Saved data entries
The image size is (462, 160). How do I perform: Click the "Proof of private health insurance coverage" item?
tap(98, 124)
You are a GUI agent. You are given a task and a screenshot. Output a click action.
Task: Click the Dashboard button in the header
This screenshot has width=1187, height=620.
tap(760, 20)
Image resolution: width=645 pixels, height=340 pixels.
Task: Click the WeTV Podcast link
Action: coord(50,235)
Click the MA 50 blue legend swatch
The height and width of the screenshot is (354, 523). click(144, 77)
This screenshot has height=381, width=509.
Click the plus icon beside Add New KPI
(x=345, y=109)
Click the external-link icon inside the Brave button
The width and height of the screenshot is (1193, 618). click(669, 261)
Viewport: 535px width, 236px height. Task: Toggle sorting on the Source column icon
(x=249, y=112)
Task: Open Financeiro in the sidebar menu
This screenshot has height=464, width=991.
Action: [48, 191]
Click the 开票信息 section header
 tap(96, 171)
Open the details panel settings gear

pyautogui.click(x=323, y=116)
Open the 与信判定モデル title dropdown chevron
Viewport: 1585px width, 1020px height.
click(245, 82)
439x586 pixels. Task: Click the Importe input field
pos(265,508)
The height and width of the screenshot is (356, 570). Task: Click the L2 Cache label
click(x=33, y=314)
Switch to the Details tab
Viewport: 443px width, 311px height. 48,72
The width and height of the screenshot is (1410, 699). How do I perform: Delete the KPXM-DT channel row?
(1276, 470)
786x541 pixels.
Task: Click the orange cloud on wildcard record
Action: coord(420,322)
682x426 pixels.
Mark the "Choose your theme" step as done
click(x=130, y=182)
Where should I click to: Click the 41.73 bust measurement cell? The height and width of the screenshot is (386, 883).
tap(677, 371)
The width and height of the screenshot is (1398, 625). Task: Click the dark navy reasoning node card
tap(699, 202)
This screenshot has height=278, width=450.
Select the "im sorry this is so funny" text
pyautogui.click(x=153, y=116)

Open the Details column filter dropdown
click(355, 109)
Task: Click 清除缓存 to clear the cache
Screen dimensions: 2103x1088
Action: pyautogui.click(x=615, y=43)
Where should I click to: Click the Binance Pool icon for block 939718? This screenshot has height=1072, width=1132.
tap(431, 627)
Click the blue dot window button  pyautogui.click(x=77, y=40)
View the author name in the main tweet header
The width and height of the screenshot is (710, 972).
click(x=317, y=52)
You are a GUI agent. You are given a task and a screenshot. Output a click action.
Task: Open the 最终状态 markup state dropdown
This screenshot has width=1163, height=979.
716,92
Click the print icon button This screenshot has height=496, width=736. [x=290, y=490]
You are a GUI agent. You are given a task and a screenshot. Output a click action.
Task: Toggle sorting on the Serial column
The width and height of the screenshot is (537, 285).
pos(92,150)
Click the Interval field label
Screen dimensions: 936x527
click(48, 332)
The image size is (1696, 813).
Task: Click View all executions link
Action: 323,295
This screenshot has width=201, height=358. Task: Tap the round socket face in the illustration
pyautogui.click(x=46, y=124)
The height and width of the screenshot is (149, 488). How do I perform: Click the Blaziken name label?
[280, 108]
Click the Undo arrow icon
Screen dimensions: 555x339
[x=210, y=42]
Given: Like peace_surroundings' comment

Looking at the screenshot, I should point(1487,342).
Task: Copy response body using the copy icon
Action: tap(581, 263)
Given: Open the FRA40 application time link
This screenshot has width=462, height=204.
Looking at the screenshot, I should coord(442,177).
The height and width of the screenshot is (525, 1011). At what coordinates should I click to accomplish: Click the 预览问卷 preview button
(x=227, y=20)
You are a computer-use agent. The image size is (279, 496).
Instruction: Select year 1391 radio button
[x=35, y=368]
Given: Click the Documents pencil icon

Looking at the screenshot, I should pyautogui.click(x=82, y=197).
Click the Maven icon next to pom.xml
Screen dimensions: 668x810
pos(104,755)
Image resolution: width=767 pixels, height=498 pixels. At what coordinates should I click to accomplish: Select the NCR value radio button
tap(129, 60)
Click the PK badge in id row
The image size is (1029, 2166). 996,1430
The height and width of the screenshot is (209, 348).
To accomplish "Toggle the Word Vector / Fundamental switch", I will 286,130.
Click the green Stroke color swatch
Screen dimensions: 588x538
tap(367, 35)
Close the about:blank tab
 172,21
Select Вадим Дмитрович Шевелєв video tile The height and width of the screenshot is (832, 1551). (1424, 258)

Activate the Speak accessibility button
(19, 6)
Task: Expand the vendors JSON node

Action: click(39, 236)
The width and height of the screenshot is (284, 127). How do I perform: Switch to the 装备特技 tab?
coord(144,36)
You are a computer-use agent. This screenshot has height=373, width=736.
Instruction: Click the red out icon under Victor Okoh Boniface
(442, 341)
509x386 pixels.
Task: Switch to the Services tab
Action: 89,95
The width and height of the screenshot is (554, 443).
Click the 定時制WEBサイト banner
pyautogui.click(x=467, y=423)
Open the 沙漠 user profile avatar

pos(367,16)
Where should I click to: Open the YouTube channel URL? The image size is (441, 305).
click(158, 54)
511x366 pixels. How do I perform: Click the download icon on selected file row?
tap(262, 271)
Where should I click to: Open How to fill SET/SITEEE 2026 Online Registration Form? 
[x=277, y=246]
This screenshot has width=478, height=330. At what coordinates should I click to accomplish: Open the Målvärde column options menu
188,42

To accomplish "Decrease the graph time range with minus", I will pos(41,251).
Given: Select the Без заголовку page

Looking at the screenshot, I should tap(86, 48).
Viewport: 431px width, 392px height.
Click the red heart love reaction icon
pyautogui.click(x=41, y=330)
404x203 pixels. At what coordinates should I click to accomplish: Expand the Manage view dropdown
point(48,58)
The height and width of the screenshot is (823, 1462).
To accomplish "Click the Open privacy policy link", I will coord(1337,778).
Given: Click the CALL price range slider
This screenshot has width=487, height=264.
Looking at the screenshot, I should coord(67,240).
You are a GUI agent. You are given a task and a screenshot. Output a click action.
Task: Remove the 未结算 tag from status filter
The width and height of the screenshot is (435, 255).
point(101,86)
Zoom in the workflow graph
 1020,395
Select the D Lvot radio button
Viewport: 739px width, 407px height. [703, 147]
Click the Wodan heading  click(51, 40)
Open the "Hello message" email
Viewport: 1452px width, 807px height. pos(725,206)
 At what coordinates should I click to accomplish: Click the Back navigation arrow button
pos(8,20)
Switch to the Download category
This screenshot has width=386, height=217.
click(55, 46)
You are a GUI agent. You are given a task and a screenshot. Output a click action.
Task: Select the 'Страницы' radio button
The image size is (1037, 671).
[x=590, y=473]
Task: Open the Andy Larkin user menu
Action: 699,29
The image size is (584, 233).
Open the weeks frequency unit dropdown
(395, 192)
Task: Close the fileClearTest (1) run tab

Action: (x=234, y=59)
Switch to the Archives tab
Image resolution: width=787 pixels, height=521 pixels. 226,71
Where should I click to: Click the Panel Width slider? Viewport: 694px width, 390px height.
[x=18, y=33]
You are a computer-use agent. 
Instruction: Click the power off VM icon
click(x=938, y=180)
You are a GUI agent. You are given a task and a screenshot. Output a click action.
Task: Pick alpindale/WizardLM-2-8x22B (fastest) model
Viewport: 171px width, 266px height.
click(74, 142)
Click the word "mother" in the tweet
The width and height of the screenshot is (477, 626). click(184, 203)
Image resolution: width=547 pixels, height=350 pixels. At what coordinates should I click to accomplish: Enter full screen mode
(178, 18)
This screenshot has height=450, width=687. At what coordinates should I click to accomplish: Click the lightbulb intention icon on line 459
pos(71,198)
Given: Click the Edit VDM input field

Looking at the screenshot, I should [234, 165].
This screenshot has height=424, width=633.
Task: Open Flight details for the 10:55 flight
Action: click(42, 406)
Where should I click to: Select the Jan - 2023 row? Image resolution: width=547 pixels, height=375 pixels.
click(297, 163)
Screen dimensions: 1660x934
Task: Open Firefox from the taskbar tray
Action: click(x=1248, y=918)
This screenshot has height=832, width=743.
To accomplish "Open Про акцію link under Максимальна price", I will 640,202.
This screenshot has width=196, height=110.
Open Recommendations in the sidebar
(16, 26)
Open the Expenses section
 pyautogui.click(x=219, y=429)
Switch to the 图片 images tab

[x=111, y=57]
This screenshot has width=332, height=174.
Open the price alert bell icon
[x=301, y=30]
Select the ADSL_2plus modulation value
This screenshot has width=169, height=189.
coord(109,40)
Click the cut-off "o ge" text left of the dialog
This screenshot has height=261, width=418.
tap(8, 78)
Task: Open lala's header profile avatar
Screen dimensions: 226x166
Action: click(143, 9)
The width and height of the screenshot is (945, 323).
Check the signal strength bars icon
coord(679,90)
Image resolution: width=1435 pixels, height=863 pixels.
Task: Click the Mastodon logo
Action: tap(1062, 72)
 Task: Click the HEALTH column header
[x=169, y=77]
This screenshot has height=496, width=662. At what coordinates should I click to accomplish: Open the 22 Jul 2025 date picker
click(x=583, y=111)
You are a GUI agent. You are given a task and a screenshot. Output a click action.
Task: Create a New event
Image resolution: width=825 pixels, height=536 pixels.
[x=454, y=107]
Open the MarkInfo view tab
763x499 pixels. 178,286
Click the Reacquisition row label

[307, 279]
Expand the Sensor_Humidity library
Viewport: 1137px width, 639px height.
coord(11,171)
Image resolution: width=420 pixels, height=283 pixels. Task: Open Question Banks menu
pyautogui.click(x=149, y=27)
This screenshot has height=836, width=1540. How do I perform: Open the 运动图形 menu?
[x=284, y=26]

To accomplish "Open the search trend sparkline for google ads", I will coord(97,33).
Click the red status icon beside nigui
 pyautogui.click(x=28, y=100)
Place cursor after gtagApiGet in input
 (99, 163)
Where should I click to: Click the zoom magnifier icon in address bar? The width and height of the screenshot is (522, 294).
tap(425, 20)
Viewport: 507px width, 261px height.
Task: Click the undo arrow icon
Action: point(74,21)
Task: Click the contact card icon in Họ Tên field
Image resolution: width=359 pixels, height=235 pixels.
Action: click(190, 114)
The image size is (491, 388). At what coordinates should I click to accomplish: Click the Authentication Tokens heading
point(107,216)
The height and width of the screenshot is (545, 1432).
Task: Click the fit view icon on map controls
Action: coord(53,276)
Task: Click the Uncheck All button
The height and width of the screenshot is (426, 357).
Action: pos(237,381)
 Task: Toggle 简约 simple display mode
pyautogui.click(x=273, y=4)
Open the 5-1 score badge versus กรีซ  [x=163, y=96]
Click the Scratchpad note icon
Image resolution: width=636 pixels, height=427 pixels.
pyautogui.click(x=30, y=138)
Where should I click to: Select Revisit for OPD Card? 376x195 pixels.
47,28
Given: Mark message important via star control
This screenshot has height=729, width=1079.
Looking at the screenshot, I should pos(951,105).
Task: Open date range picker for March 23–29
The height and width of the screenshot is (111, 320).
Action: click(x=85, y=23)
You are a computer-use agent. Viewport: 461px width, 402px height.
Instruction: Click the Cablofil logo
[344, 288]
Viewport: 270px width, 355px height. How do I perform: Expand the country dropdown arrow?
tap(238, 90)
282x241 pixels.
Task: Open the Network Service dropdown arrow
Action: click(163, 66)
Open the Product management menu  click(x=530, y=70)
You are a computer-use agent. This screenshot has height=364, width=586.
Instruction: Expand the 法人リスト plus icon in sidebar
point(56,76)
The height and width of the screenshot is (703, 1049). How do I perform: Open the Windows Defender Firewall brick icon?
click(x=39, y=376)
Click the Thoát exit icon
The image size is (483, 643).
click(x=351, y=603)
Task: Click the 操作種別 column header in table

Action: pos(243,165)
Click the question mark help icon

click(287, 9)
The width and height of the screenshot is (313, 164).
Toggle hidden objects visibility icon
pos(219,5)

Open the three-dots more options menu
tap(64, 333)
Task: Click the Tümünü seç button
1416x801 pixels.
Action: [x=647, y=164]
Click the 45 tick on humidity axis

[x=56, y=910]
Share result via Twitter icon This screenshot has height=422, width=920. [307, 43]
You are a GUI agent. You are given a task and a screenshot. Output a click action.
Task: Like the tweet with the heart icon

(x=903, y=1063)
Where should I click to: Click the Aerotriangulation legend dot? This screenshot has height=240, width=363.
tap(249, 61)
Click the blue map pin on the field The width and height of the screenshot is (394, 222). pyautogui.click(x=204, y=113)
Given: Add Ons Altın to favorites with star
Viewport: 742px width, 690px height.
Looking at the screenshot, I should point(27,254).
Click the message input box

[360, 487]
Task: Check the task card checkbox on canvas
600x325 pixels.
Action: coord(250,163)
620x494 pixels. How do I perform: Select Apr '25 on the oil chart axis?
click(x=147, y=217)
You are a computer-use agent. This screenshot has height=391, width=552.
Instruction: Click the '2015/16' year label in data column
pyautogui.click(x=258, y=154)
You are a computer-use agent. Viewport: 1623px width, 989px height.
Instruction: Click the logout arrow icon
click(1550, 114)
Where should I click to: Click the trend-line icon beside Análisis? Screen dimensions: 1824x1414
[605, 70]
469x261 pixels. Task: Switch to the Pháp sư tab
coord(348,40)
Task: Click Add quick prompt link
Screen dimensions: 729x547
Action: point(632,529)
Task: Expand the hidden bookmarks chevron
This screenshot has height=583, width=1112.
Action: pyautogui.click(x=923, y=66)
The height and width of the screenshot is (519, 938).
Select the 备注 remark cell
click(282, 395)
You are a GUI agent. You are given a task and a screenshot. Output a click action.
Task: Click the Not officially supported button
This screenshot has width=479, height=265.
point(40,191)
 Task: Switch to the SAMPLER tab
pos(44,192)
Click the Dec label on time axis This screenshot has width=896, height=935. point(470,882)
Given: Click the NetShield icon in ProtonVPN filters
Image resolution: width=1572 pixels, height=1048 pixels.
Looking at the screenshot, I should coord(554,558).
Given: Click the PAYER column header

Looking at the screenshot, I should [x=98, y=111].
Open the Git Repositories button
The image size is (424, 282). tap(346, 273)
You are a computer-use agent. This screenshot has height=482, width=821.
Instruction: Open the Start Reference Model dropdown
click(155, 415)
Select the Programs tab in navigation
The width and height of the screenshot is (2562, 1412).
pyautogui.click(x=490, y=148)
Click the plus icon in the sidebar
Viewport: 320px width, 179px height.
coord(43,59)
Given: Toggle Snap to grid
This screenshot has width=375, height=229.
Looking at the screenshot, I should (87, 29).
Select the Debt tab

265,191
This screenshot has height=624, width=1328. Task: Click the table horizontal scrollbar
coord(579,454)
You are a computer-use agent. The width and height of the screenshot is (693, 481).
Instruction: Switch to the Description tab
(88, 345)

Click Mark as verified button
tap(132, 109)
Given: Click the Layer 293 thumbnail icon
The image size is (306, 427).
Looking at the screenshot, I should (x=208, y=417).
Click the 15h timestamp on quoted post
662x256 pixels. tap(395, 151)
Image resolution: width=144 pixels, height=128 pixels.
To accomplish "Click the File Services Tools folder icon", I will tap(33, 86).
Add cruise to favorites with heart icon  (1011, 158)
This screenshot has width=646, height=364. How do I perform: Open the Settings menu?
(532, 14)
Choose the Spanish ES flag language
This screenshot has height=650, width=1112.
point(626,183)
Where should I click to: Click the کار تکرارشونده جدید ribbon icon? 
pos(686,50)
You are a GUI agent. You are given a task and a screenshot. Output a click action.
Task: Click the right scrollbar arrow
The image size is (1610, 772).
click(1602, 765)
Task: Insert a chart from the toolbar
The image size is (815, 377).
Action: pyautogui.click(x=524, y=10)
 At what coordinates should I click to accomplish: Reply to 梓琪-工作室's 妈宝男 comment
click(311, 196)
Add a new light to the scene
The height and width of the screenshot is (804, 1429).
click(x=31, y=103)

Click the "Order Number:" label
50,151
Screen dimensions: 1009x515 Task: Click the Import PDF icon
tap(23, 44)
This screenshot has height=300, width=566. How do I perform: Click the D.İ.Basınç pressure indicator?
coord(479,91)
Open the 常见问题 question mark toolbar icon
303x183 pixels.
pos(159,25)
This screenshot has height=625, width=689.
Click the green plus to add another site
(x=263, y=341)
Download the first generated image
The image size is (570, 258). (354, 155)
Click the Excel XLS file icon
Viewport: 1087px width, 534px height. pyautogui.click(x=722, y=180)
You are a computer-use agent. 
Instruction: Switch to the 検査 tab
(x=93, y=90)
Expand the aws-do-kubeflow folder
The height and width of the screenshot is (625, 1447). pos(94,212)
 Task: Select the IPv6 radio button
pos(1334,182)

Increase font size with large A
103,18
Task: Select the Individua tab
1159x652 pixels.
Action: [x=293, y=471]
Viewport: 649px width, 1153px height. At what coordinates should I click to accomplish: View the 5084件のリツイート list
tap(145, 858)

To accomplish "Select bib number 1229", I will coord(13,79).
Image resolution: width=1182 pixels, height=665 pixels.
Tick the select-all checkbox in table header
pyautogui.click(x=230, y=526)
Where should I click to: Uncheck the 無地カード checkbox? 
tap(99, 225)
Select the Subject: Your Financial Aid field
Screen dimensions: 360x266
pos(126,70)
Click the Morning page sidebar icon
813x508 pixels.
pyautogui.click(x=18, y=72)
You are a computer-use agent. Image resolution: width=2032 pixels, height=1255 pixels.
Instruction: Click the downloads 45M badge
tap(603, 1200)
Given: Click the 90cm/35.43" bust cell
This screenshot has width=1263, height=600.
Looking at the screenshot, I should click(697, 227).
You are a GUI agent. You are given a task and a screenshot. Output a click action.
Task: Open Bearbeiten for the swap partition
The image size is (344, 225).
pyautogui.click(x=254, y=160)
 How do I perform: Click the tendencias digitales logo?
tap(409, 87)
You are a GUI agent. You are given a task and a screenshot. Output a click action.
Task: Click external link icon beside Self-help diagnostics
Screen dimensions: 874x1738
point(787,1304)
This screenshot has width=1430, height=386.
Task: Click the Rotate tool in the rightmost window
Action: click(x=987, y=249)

◆ What to work on: How many lines in the data above contain the string "chart"? Reply with the number only.

◆ Response to this task: 2